:: GIVEN DATA

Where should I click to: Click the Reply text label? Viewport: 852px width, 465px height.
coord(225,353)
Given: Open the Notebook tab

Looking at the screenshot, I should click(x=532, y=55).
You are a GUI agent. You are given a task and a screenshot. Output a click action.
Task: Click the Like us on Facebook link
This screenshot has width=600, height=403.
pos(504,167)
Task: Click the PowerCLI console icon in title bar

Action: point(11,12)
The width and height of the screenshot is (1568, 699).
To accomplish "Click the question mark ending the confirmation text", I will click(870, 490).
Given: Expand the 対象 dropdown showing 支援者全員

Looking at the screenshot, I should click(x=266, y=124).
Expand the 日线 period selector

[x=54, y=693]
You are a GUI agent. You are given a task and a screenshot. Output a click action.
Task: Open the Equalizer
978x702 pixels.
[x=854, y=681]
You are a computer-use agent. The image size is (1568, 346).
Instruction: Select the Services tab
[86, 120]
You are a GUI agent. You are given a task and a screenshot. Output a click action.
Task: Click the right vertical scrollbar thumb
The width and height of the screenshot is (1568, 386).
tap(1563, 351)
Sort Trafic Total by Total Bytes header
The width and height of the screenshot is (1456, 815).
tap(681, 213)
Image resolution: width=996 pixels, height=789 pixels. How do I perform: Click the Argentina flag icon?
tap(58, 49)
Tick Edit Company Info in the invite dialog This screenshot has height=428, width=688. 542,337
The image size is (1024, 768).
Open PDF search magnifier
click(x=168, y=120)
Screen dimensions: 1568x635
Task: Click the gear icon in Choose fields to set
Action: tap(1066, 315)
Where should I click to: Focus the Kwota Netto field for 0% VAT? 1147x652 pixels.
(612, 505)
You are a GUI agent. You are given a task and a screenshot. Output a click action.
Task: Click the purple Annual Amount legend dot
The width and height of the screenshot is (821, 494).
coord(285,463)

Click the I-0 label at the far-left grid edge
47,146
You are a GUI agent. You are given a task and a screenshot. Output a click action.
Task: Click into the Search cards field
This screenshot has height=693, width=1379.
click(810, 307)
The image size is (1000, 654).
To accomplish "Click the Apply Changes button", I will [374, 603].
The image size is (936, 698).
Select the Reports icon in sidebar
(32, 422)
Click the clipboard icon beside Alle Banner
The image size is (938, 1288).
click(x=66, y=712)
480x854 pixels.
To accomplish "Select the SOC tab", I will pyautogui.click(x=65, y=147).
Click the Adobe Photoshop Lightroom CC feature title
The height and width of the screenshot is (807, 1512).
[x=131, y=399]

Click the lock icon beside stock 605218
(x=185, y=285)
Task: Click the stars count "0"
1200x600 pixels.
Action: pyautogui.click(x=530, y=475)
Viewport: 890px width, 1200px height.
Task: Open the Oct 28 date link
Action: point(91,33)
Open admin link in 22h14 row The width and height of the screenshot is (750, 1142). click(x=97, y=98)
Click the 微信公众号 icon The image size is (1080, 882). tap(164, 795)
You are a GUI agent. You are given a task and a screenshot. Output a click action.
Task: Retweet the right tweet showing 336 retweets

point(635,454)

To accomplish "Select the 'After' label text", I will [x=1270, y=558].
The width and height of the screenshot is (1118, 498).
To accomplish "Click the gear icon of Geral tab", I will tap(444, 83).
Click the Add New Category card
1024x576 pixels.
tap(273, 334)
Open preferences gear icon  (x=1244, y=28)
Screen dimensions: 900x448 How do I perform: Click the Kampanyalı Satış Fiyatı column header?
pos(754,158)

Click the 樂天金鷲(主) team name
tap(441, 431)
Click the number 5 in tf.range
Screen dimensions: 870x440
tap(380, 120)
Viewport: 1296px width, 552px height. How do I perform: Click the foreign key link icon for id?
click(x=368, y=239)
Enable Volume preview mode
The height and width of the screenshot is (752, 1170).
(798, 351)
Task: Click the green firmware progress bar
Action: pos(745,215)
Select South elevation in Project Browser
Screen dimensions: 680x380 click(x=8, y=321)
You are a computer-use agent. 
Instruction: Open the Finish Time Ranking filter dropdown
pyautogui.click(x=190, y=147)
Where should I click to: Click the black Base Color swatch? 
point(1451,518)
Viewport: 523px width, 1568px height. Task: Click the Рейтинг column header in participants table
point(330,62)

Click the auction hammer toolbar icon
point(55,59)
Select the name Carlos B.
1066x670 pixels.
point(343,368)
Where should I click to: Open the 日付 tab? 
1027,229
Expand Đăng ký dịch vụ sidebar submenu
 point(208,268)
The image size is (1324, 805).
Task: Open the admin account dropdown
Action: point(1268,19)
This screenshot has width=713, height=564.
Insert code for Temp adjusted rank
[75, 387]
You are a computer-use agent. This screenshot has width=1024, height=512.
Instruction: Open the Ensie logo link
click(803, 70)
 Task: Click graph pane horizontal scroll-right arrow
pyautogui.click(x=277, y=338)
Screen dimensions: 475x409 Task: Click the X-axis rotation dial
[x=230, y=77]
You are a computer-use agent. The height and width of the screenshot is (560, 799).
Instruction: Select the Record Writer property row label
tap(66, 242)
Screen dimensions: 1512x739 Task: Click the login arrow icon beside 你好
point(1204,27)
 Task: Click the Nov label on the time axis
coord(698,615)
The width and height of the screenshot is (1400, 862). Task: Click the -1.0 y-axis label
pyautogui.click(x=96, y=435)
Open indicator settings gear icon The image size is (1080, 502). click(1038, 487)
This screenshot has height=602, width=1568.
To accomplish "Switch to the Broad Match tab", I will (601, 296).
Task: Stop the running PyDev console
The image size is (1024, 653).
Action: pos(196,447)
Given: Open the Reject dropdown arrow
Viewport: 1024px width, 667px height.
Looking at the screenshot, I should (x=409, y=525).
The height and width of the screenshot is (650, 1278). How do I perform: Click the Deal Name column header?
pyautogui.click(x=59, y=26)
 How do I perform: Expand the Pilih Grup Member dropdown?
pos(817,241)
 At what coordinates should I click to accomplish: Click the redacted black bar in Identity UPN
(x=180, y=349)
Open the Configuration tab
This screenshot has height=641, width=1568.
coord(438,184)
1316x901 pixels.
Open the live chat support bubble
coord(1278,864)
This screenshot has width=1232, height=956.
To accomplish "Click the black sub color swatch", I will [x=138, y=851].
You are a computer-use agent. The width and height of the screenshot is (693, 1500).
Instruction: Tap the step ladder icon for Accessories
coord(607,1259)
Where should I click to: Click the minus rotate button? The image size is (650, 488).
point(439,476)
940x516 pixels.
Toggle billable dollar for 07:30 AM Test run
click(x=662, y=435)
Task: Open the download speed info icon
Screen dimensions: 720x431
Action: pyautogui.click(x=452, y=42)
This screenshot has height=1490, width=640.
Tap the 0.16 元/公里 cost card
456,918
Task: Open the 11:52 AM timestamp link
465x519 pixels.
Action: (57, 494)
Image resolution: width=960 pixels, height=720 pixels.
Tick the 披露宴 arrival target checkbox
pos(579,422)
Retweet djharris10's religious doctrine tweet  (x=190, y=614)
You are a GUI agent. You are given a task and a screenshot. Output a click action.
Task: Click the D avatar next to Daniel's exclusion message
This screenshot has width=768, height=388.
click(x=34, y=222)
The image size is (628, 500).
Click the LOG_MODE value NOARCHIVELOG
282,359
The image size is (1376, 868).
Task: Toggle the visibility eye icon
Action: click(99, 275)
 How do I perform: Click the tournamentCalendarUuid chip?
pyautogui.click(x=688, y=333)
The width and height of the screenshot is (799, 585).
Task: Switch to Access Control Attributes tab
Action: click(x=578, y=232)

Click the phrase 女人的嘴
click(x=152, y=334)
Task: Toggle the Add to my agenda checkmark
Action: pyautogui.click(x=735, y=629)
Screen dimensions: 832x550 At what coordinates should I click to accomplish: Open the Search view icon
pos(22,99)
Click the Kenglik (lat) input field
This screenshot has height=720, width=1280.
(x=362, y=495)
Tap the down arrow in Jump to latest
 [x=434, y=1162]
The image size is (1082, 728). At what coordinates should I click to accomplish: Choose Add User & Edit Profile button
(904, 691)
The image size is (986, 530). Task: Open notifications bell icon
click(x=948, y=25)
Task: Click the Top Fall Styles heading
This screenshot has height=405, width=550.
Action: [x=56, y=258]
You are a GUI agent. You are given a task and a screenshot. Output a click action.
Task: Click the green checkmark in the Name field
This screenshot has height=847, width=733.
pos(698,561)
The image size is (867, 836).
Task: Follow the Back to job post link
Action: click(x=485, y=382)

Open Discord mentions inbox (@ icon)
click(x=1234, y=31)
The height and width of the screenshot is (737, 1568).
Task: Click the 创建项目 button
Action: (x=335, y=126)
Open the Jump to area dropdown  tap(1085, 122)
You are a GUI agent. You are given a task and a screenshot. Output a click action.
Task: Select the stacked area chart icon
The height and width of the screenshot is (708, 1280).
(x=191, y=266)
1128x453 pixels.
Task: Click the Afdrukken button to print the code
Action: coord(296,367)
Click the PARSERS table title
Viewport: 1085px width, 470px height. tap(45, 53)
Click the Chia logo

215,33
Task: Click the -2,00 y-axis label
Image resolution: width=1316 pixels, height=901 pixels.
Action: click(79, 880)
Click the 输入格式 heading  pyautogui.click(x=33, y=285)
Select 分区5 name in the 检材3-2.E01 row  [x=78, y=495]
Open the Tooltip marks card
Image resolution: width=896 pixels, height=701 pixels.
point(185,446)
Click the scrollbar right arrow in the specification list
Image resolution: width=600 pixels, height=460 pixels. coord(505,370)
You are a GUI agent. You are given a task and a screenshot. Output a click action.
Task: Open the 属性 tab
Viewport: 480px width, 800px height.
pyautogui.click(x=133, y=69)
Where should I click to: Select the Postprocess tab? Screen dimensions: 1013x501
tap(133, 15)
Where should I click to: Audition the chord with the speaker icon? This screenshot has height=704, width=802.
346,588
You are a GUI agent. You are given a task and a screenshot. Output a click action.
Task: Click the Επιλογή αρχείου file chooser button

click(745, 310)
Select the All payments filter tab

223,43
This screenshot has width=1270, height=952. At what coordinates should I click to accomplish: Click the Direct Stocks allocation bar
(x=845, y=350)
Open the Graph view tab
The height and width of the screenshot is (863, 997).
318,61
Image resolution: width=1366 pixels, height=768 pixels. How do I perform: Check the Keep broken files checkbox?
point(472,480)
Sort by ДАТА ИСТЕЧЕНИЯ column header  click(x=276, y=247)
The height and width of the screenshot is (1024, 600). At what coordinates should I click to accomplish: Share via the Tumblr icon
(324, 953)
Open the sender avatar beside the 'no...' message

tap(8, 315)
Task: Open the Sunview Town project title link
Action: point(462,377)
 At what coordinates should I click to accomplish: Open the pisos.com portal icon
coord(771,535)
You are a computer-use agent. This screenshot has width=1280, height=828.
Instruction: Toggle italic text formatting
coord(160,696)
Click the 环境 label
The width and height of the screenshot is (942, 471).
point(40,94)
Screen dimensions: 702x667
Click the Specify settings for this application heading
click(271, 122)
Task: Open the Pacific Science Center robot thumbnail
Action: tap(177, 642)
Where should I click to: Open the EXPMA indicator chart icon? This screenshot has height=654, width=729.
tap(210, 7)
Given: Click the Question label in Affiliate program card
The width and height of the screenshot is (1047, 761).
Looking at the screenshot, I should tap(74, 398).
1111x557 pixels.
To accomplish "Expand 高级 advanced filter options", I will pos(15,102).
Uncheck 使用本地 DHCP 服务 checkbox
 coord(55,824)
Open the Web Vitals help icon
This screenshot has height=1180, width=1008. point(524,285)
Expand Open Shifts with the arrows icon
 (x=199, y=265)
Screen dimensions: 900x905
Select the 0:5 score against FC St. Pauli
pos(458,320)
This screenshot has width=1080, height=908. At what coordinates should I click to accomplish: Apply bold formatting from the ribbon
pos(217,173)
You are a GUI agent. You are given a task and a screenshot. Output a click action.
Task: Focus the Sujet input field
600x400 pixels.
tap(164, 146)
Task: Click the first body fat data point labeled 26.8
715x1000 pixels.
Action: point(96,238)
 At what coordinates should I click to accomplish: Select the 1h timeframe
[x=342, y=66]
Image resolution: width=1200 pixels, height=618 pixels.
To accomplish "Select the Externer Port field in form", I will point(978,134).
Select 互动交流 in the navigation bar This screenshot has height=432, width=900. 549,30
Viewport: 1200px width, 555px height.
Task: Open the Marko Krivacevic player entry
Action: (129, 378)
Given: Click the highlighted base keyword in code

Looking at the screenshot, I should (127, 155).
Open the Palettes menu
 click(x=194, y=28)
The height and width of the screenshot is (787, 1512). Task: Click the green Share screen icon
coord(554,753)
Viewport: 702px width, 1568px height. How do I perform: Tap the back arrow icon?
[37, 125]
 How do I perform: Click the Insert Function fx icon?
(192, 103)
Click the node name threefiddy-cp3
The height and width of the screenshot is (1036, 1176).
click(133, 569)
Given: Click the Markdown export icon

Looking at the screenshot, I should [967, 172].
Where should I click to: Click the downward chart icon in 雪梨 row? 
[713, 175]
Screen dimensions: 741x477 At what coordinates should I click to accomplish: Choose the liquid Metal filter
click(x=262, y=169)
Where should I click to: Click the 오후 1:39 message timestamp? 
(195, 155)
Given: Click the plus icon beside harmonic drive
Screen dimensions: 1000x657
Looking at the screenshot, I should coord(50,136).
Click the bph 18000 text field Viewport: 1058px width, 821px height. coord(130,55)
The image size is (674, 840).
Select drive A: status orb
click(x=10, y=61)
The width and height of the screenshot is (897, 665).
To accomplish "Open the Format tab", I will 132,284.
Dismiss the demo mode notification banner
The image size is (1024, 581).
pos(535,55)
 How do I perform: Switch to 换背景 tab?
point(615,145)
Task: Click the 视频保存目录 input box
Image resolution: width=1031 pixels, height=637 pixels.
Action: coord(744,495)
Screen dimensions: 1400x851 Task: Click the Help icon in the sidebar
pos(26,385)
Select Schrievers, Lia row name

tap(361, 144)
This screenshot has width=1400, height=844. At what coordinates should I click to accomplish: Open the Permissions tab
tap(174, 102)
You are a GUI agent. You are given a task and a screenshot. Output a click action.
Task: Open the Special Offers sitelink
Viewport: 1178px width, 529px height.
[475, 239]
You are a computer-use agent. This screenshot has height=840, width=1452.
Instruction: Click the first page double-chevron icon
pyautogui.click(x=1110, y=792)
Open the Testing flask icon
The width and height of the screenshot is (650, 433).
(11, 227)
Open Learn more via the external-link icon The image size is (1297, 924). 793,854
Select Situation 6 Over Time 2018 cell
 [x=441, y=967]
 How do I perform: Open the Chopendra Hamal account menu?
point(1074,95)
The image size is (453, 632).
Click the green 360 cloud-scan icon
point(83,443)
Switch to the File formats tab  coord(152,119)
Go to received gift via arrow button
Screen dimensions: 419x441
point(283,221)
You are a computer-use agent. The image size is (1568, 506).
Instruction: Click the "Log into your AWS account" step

::::

◆ **PROBLEM STATEMENT**:
Look through the records and gather every line containing "into".

◆ **OUTPUT BELOW**:
Task: Click into the Search cards field
Instruction: Click the "Log into your AWS account" step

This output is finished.